The company is growing strongly regardless: On July 18, CEO Richard Yu said in a post on China’s Weibo social media platform that the company had now shipped 100 million phones and aimed to ship 200 million by the end of 2018.
Unreviewed Third Party Security Libraries
Etienne Greef, CTO and co-founder at SecureData, told Computer Business Review: “My suspicion is that an oversight board has very little chance of determining whether there are state sponsored vulnerabilities within extremely complex products. As we saw from this report there are numerous third party security libraries that are not reviewed.”
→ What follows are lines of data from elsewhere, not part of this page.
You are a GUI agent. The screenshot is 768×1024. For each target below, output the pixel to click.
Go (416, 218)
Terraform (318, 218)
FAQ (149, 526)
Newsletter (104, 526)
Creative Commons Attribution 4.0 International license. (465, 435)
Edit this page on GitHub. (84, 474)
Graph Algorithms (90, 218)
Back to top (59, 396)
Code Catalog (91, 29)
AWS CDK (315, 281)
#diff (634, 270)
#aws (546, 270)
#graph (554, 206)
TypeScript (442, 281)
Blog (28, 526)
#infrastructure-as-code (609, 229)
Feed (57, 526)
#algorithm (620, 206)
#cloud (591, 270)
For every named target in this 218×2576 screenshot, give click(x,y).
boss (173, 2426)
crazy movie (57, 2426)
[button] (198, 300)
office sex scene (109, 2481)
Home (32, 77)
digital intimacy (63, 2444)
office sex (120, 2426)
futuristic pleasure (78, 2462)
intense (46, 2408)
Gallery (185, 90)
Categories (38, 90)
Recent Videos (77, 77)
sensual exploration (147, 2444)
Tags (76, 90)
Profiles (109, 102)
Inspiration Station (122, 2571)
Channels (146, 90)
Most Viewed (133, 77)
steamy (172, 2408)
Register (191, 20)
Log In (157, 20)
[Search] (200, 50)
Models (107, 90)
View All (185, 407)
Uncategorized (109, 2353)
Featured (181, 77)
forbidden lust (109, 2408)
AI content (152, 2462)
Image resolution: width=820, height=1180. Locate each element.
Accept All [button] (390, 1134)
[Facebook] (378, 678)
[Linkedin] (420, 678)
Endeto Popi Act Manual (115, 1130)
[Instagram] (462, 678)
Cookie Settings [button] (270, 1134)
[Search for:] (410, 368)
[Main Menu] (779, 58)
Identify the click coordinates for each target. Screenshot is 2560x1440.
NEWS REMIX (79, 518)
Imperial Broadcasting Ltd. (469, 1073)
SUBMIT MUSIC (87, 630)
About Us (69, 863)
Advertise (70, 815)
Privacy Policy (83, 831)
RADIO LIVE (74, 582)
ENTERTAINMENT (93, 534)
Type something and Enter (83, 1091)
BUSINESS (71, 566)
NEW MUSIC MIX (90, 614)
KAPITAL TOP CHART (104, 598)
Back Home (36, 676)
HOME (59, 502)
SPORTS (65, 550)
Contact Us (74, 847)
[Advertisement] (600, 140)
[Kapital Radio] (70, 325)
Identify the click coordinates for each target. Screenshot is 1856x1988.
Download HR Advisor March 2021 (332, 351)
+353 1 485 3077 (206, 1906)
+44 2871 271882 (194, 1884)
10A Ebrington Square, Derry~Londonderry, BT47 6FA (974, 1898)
He added: “In addition, with the release cycles of code it is virtually impossible to have the same version of software that is used by operators. Against the backdrop of Chinese Intelligence Law mandating that businesses collaborate with the PlA and restricting them by law to disclose this, how will we ever have oversight? The oversight board is doing a great job but they are effectively just acting as quality control from a security point of view and may not be able to detect the major state sponsored backdoors which is what they are designed to detect.”
He concluded: “The only natural conclusion to this is that telecom operators will have to stop using H equipment. This isn’t because H is a bad vendor it is simply because they are Chinese and have to do the Chinese governments bidding by law.